● **Aufgeführte Einträge**:
· · · ·

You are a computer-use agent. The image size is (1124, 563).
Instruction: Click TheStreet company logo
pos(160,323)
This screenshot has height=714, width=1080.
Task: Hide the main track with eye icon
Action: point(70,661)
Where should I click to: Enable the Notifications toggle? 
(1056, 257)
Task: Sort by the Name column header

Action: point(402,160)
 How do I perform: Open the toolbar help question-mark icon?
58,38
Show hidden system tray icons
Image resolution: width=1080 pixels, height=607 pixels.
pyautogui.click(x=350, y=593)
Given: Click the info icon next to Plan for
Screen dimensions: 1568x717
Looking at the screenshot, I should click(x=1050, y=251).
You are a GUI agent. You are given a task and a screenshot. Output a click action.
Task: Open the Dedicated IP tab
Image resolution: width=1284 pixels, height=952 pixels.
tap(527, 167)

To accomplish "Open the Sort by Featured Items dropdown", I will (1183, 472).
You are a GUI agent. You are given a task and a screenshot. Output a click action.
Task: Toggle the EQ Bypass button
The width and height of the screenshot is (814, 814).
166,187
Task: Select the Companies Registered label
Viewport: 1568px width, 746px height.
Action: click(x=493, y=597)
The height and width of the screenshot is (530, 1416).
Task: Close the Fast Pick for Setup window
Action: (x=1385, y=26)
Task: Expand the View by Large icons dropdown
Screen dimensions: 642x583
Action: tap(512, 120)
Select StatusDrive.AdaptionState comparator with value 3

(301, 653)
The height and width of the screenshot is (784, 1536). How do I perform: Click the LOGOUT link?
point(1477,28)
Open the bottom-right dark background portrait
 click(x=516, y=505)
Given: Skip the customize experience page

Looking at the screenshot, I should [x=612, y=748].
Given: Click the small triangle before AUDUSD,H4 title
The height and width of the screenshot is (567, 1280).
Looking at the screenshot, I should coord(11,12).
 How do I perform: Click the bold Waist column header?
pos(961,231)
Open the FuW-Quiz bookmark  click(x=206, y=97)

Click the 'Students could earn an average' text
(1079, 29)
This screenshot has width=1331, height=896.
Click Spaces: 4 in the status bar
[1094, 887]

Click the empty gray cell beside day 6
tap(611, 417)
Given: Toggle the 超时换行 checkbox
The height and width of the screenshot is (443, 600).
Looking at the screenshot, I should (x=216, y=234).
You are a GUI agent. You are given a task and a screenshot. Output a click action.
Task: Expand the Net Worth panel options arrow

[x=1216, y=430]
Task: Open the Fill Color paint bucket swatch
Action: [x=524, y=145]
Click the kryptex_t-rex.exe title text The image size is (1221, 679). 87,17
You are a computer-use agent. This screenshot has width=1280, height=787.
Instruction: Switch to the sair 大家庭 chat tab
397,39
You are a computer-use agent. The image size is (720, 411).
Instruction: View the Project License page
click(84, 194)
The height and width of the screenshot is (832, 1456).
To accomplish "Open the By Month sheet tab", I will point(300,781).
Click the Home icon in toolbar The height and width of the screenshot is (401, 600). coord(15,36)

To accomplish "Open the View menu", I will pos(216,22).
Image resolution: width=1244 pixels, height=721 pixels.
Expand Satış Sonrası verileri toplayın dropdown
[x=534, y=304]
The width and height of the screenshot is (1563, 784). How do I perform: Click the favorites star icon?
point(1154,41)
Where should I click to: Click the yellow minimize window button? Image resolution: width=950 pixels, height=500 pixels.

· · · ·

● **Gegebene Aufgabe**:
Schreiben Sie sämtliche obenstehenden Einträge Zeile für Zeile unverändert ab.

● **Lösung der Aufgabe**:
You are a computer-use agent. The image size is (1124, 563).
Instruction: Click TheStreet company logo
pos(160,323)
This screenshot has height=714, width=1080.
Task: Hide the main track with eye icon
Action: point(70,661)
Where should I click to: Enable the Notifications toggle? 
(1056, 257)
Task: Sort by the Name column header

Action: point(402,160)
 How do I perform: Open the toolbar help question-mark icon?
58,38
Show hidden system tray icons
Image resolution: width=1080 pixels, height=607 pixels.
pyautogui.click(x=350, y=593)
Given: Click the info icon next to Plan for
Screen dimensions: 1568x717
Looking at the screenshot, I should click(x=1050, y=251).
You are a GUI agent. You are given a task and a screenshot. Output a click action.
Task: Open the Dedicated IP tab
Image resolution: width=1284 pixels, height=952 pixels.
tap(527, 167)

To accomplish "Open the Sort by Featured Items dropdown", I will (1183, 472).
You are a GUI agent. You are given a task and a screenshot. Output a click action.
Task: Toggle the EQ Bypass button
The width and height of the screenshot is (814, 814).
166,187
Task: Select the Companies Registered label
Viewport: 1568px width, 746px height.
Action: click(x=493, y=597)
The height and width of the screenshot is (530, 1416).
Task: Close the Fast Pick for Setup window
Action: (x=1385, y=26)
Task: Expand the View by Large icons dropdown
Screen dimensions: 642x583
Action: tap(512, 120)
Select StatusDrive.AdaptionState comparator with value 3

(301, 653)
The height and width of the screenshot is (784, 1536). How do I perform: Click the LOGOUT link?
point(1477,28)
Open the bottom-right dark background portrait
 click(x=516, y=505)
Given: Skip the customize experience page

Looking at the screenshot, I should [x=612, y=748].
Given: Click the small triangle before AUDUSD,H4 title
The height and width of the screenshot is (567, 1280).
Looking at the screenshot, I should coord(11,12).
 How do I perform: Click the bold Waist column header?
pos(961,231)
Open the FuW-Quiz bookmark  click(x=206, y=97)

Click the 'Students could earn an average' text
(1079, 29)
This screenshot has width=1331, height=896.
Click Spaces: 4 in the status bar
[1094, 887]

Click the empty gray cell beside day 6
tap(611, 417)
Given: Toggle the 超时换行 checkbox
The height and width of the screenshot is (443, 600).
Looking at the screenshot, I should (x=216, y=234).
You are a GUI agent. You are given a task and a screenshot. Output a click action.
Task: Expand the Net Worth panel options arrow

[x=1216, y=430]
Task: Open the Fill Color paint bucket swatch
Action: [x=524, y=145]
Click the kryptex_t-rex.exe title text The image size is (1221, 679). 87,17
You are a computer-use agent. This screenshot has width=1280, height=787.
Instruction: Switch to the sair 大家庭 chat tab
397,39
You are a computer-use agent. The image size is (720, 411).
Instruction: View the Project License page
click(84, 194)
The height and width of the screenshot is (832, 1456).
To accomplish "Open the By Month sheet tab", I will point(300,781).
Click the Home icon in toolbar The height and width of the screenshot is (401, 600). coord(15,36)

To accomplish "Open the View menu", I will pos(216,22).
Image resolution: width=1244 pixels, height=721 pixels.
Expand Satış Sonrası verileri toplayın dropdown
[x=534, y=304]
The width and height of the screenshot is (1563, 784). How do I perform: Click the favorites star icon?
point(1154,41)
Where should I click to: Click the yellow minimize window button? Image resolution: width=950 pixels, height=500 pixels.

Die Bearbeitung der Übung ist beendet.